Sunday, July 05, 2009

Principles Of Contradiction

The refrain is getter wackier by the moment. Senior Maoist leaders warn us with ever-increasing stridency of a “soft coup”. In the same breath, they insist on the inevitability of a Maoist-led government sooner rather than later. Dr. Baburam Bhattarai and Mohan Baidya, in particular, are relishing taking turns explaining this contradiction.
“We have credible information that attempts are being made to dissolve the assembly, sack Prime Minister Madhav Kumar Nepal and impose presidential rule with the backing of the army,” Dr. Bhattarai said the other day at a function in Tanahun district. The qualifier “credible” has underpinned almost every creepy Maoist accusation of the past, only to succumb the fastest to the next bizarreness.
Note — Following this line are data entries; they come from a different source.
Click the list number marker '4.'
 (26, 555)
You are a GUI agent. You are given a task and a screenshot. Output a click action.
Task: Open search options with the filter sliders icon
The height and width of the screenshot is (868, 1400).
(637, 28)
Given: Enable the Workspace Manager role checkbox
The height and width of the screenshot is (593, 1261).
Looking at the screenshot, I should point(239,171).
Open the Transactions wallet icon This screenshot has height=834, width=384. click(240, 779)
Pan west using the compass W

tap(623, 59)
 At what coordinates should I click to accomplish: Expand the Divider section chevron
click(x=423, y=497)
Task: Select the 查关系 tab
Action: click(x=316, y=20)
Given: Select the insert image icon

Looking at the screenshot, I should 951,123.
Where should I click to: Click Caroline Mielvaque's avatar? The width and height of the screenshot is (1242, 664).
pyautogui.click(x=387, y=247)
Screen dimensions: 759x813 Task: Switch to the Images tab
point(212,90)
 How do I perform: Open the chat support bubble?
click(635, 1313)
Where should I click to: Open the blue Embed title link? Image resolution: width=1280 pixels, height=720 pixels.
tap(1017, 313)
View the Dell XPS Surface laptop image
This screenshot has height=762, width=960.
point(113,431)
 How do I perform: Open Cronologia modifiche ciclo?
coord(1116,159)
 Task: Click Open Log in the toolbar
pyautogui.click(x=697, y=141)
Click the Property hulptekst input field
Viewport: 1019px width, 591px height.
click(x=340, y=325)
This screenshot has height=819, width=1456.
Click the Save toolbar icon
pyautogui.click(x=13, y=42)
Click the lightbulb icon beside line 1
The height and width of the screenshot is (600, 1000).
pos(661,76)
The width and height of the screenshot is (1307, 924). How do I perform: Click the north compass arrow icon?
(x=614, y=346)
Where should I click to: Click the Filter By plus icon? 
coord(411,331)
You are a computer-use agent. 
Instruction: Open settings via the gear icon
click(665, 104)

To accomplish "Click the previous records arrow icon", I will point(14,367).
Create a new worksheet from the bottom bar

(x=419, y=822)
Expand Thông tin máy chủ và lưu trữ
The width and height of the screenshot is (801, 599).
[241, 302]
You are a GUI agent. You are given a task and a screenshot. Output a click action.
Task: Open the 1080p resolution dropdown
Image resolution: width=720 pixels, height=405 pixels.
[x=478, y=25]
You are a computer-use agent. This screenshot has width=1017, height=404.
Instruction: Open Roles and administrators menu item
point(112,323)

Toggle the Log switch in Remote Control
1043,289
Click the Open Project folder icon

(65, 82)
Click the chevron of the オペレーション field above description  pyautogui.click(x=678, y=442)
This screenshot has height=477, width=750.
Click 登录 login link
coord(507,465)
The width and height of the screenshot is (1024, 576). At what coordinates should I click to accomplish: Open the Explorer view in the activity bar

Toward the fag end of their rule and immediately after stepping down, Maoist leaders warned of a restoration of the monarchy in some form. Not that the government hasn’t been giving them some ground by, for instance, relocating the proposed Republic Monument from the former palace premises to Ratna Park.
Yet the former rebels have largely desisted from personal attacks on the former king. Instead, they have chosen to zero in on the presidential-rule bogey. At the same time, the Maoists have been predicting their return to power as the logical conclusion of a peace process supposedly being subverted.
The universality, absoluteness, particularity and relativity of contradiction, as well as the distinction between the principal contradiction and the non-principal ones, are part of the core teachings Dr. Bhattarai and his associates have been raised on. The distinction between the principal and non-principal aspects of a contradiction may have long ceased to spin the heads of our former people’s warriors. The Great Helmsman’s celebrated essay on the subject perhaps remains required reading in certain circles. But in the average mind, questions keep swirling.
Is this rhetorical rigmarole a Maoist bargaining chip? Or a sinister ploy to delay the constitution to the point where their terms reign supreme? Or perhaps part of a nefarious design to precipitate a political “accident” and thereby position themselves to consummate their revolution without undermining the permanence of the struggle? Just as the country began staring those questions in the face, the Maoists clinched the support of the royalist wing of the Kollywood celebrity circle. Is a real Cultural Revolution in the offing or has a united front between communists and nationalists inched closer to fruition?
For now, Dr. Bhattarai claims Prime Minister Nepal and senior Unified Marxist-Leninist leader Khadga Prasad Sharma Oli are working on instructions from foreign elements to reverse the peace process. In other words, the prime minister is complicit in his own putative overthrow.
The former finance minister urged the people to be ready for another mass movement – which he christened a “people’s revolt” – to foil such designs. Yet he wondered in the same speech why the Maoists were still being criticized for not renouncing violence even after they signed the peace accord.
Of course, Dr. Bhattarai has the additional burden of assuaging his one-time Indian soulmates, who denounced the Nepali revolutionaries for having betrayed the revolution. So when the Maoists accuse other political forces of trying to push them back to war, they are addressing multiple audiences. Anyone want to try sifting through the principal and non-principal contradictions?